AI-judged beauty contest was racist (deduction failure)

In “The First International Beauty Contest Judged by Artificial Intelligence,” a robot panel judged faces, based on “algorithms that can accurately evaluate the criteria linked to perception of human beauty and health.” But by failing to supply the AI/ML with a diverse training set, the contest winners were all white.

Chinese facial recognition study predicted convicts but shows bias (induction/abduction failure)

Researchers in China’s published a study entitled “Automated Inference on Criminality using Face Images.” They “fed the faces of 1,856 people (half of which were convicted violent criminals) into a computer and set about analysing them.” The researchers concluded that there were some discriminating structural features for predicting criminality, such as lip curvature, eye inner corner distance, and the so-called nose-mouth angle. Many in the field questioned the results and the report’s ethics underpinnings.

Concluding remarks

The above examples must not discourage companies to incorporate AI/ML into their processes and products. Most AI/ML failures seem to stem from band-aid, superfluous way of embracing AI/ML. A better and more sustainable approach to incorporating AI/ML would be to initiate a mix of projects generating both quick-wins and long-term transformational products/services/process. For quick-wins, a company might focus on changing internal employee touchpoints, using recent advances in speech, vision, and language understanding, etc.

For long-term projects, a company might go beyond local/point optimisation, to rethinking business lines, products/services, end-to-end processes, which is the area in which companies are likely to see the greatest impact.
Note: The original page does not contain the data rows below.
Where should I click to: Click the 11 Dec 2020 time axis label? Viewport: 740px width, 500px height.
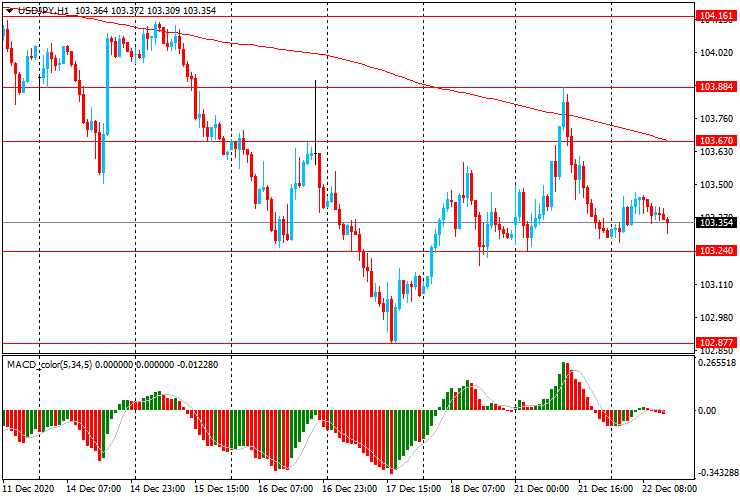(28, 490)
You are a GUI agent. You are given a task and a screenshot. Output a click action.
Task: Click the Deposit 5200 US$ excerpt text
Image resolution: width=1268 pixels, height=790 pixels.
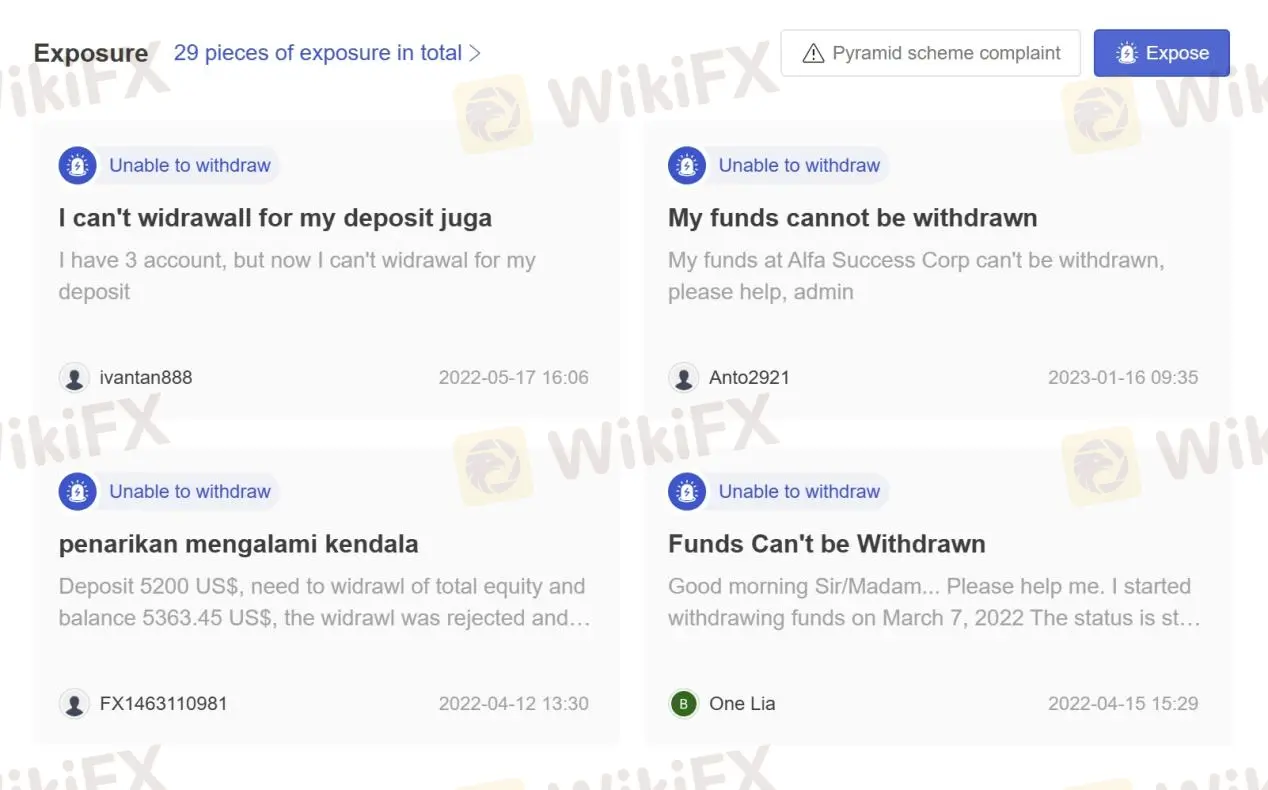pos(325,602)
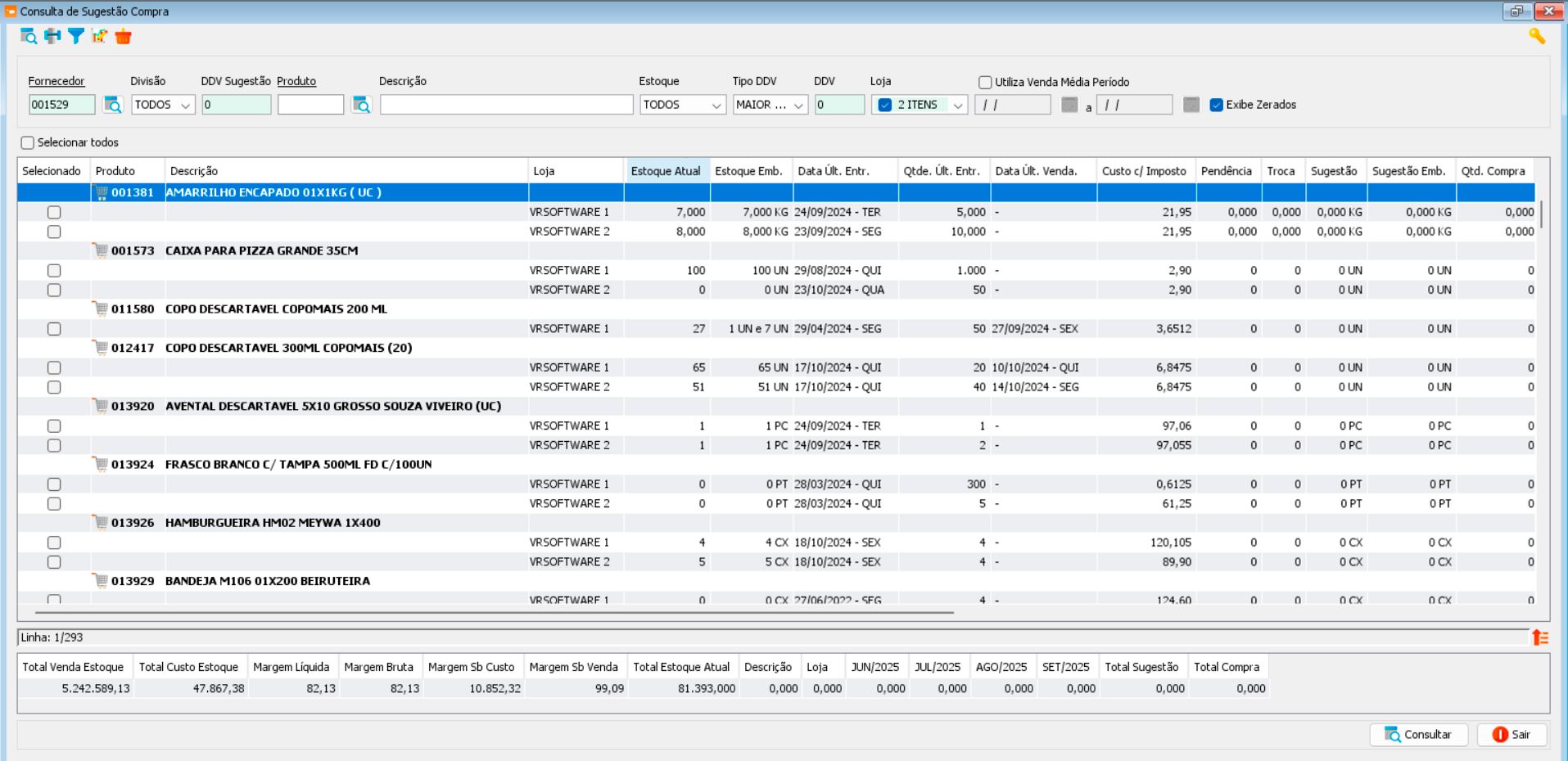Check the Selecionar todos checkbox
1568x761 pixels.
(x=28, y=142)
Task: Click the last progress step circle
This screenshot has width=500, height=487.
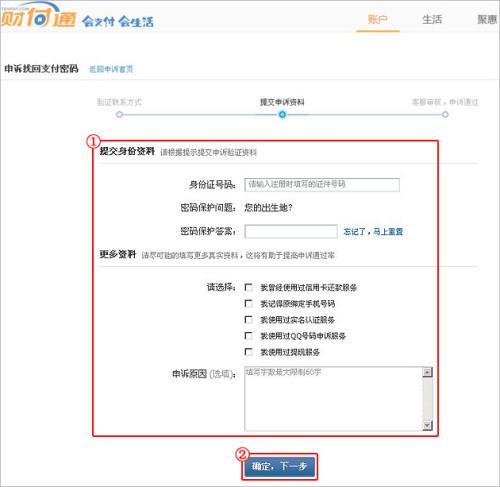Action: click(x=445, y=115)
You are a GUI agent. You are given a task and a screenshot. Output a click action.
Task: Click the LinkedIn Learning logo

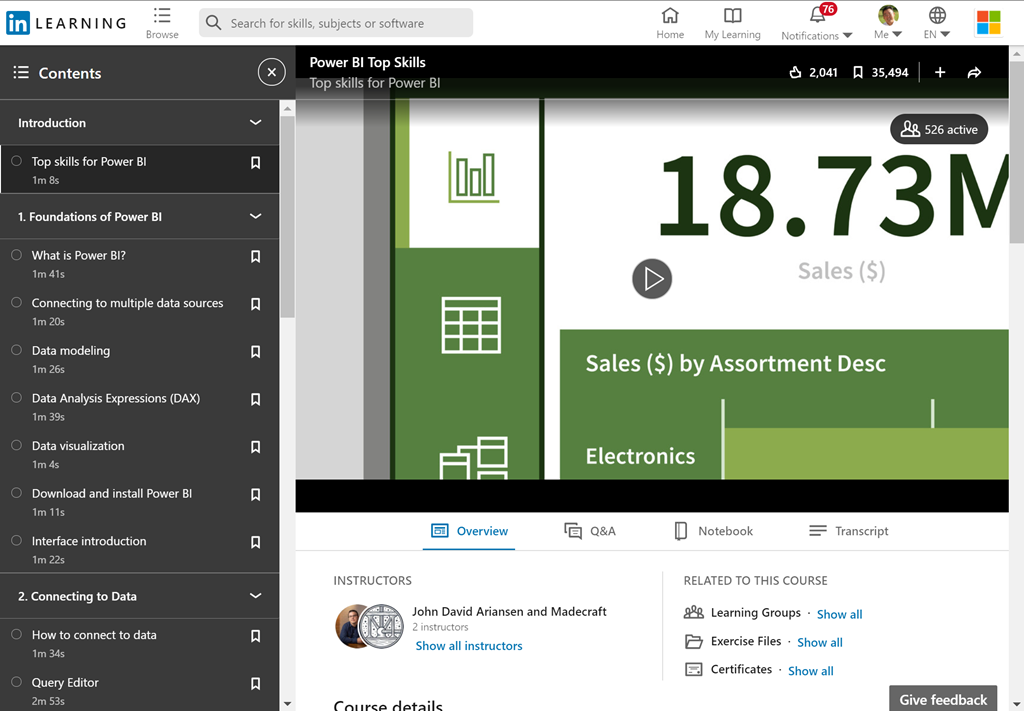tap(66, 23)
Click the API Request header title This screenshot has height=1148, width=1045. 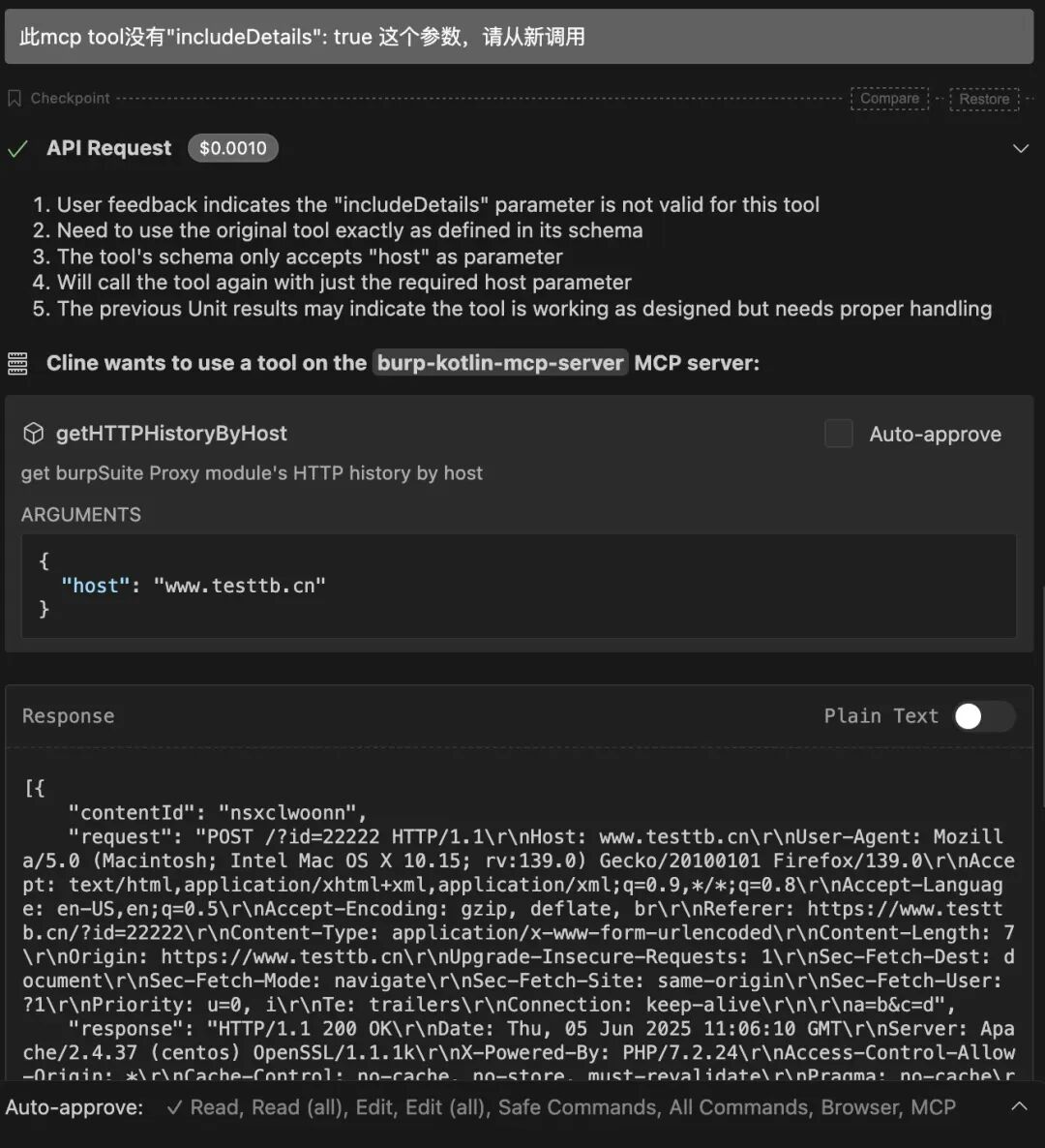click(108, 148)
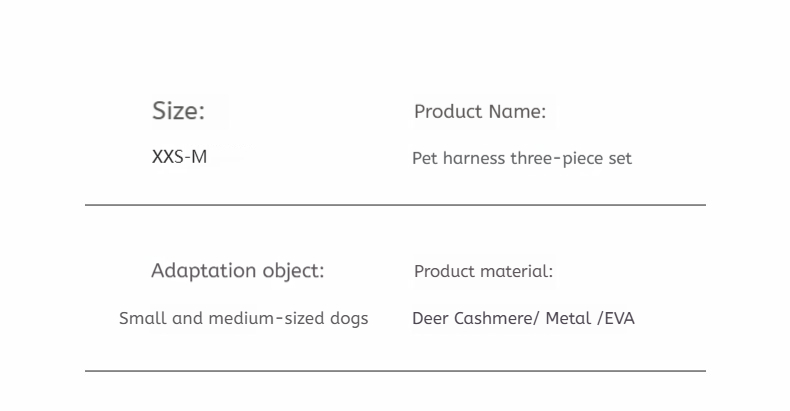The height and width of the screenshot is (411, 790).
Task: Click the "Size:" label
Action: point(178,111)

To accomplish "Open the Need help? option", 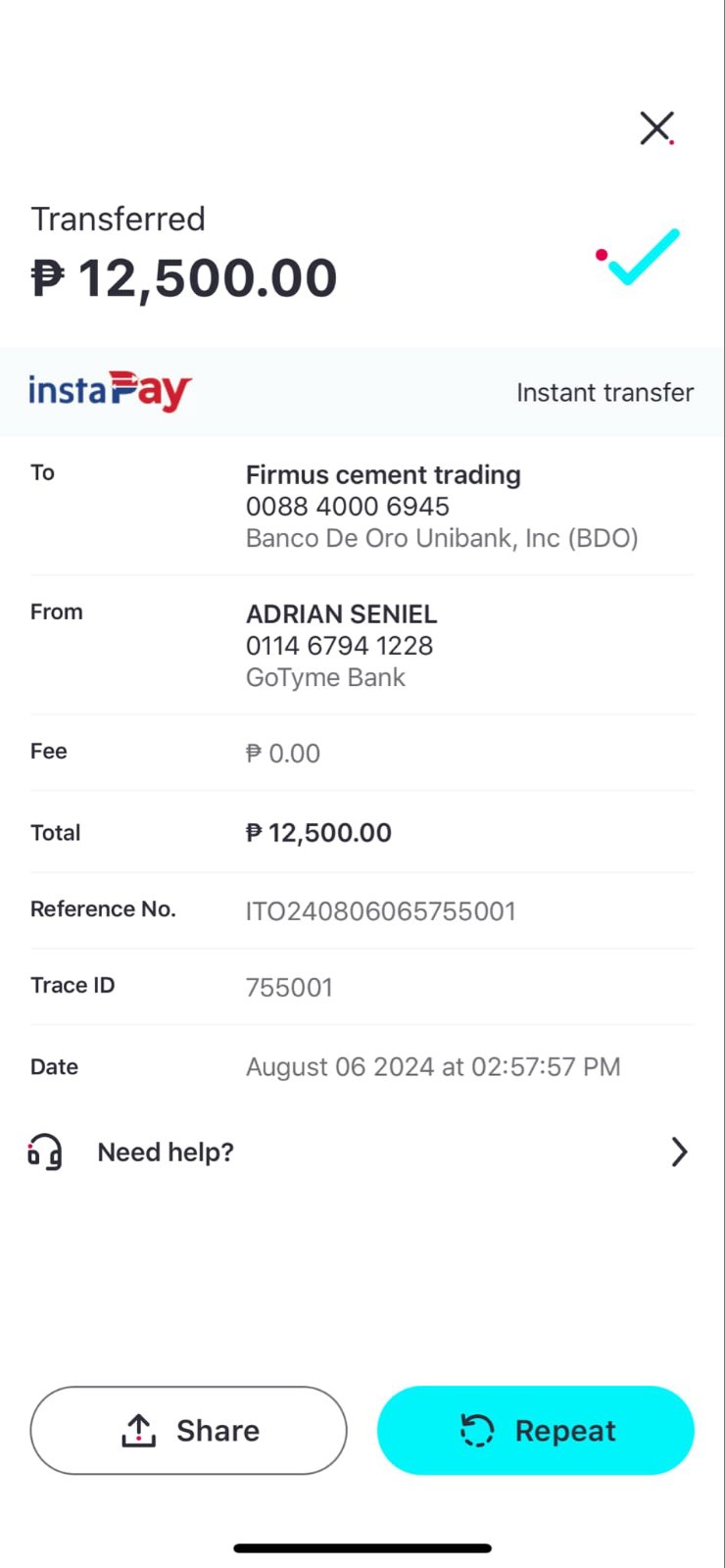I will point(166,1152).
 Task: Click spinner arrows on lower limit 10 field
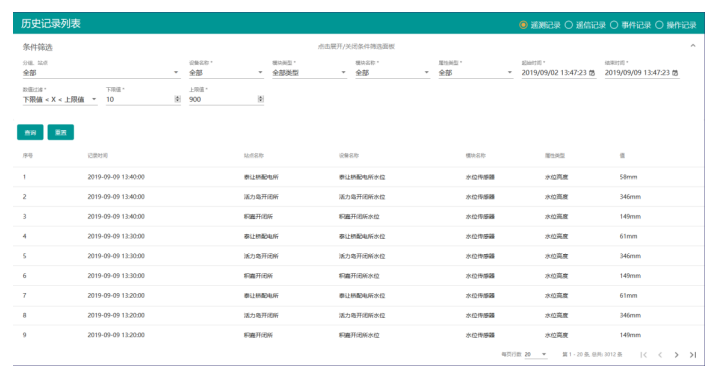pyautogui.click(x=177, y=99)
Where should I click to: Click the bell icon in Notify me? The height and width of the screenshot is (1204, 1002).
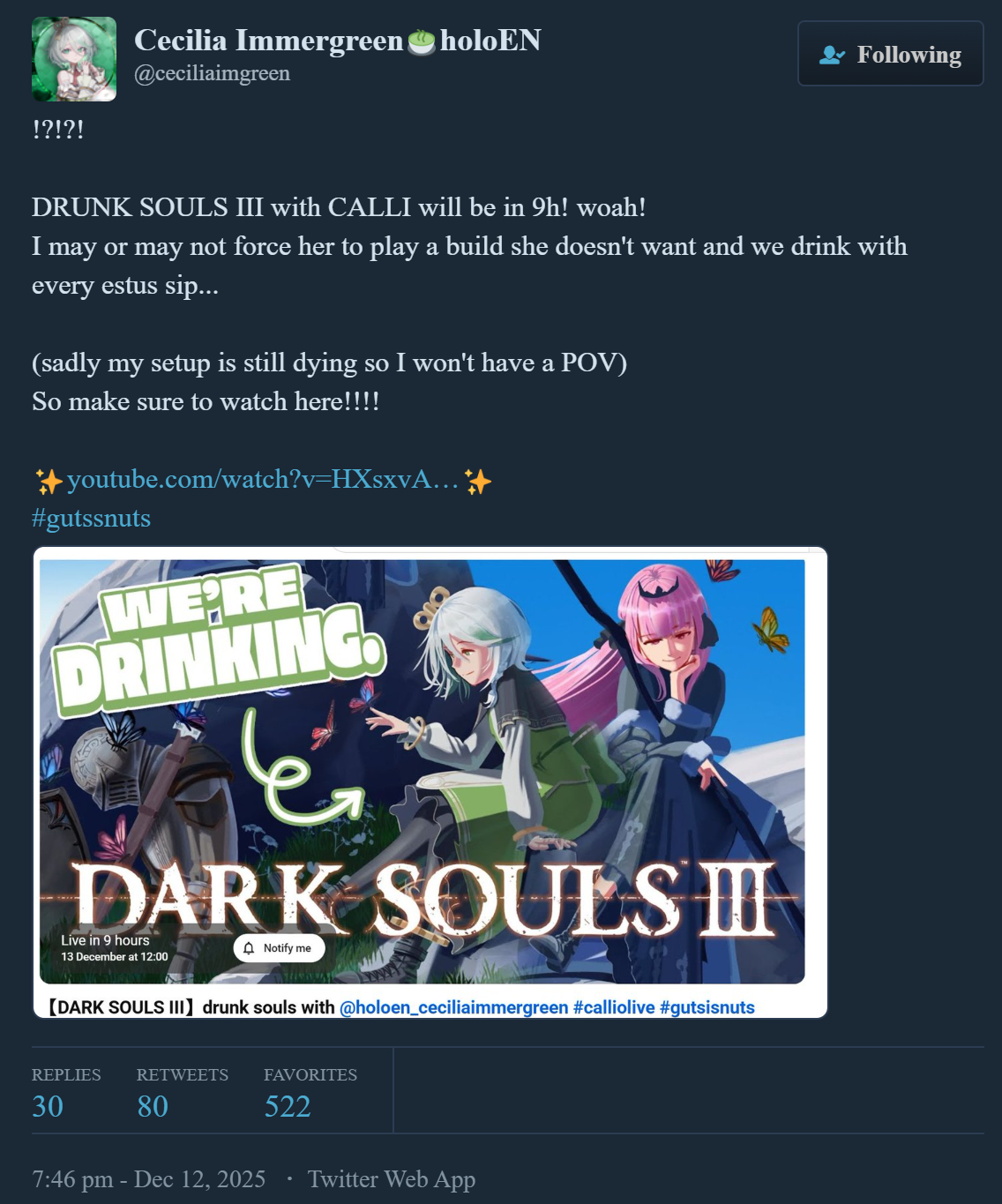point(250,948)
Take Google. Google’s initial focus was on incorporating ML into a few of their products (spam detection in Gmail, Google Translate, etc), but now the company is using machine learning to replace entire sets of systems. Further, to increase organisational learning, the company is dispersing ML experts across product groups and training thousands of software engineers, across all Google products, in basic machine learning.